Never enough time

marilyn postcardsFor many years, the Medalists — a group of female friends who’ve been together for about thirty-five years — hosted dinners around a theme:  purple food, round food, things stuffed in other things, even the eruption of Mt. St. Helens.  (The latter was the only theme that didn’t work. It led to a limited menu of asparagus representing fallen trees and ice cream for the volcano) “Why don’t we do these dinners again?” I asked. “No time,” was the answer.

We used to play mail art games, stamped mysterious messages on postcards and sent them to each other to figure out the meaning.
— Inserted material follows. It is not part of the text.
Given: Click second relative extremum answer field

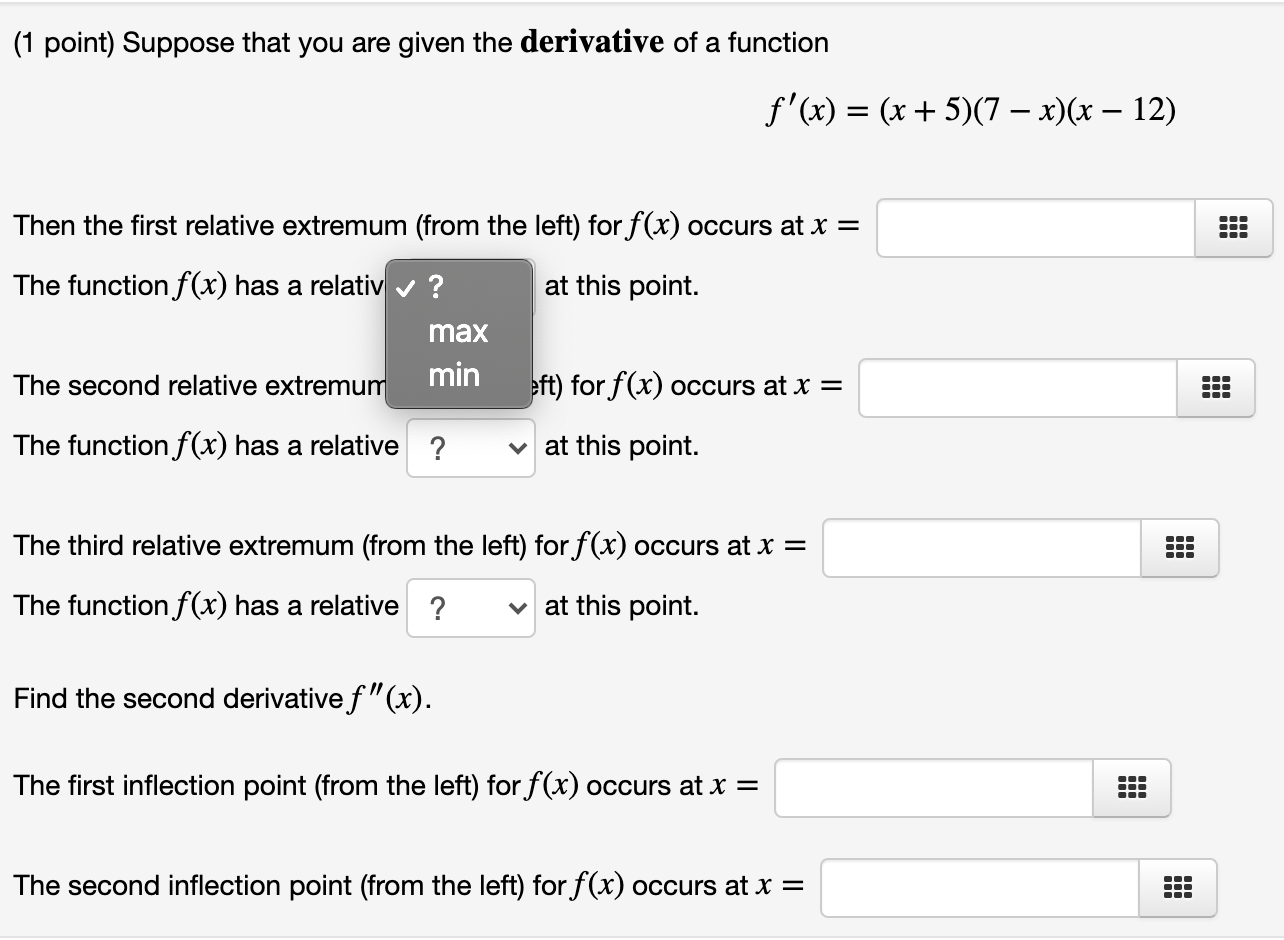Looking at the screenshot, I should 1015,386.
We even wrote stories. “Shall we do this again?”  “No.”

sylvia story

fishy story

We submitted entries to the Bulwer-Lytton contest, which awards a prize for writing the worst opening sentence of a novel. Here are two doozies:  “In a fury of bits, bytes and RAMS, she slipped her disk as he tried to interface with her bottom line across the spreadsheet.”  Or. “Kathleen directed her gaze down the length of the conveyor belt, looked with envy at the young women chattering away about their boyfriends, parties and new clothes, looked with affection at the older women talking softly about grandchildren and retirement dreams, or lost in reveries and not talking at all, then sealed a large, dirty fingernail in the can of tuna fish and thought, My coffee break can’t come soon enough.” “Shall we try this another time?” I say. “No. We don’t have time.”
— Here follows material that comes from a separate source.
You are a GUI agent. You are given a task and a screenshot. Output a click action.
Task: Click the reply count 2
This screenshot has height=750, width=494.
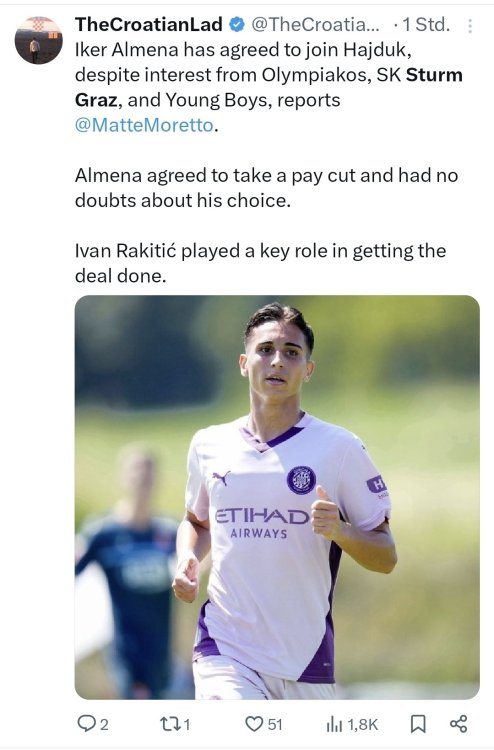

The above was part of a recent conversation as we looked at photos and stacks of creative projects we’d completed over the years. Sadly, one member of our group passed away last fall (the second Medalist to leave us). She was the archivist of the various projects, which, along with memories, we are now sorting through.

How can we have no time? I wondered. We were holding down full-time jobs when we made these meals, created this mail art, and wrote these stories.

Everyone shrugged.  But what does “no time” mean when you’re retired, or semi-retired as two members of the group are? When I was working fifty-hour weeks, I still managed to entertain on weekends and even cleaned my house.  Now I have no time for either, well, a little time for the former but none for the latter.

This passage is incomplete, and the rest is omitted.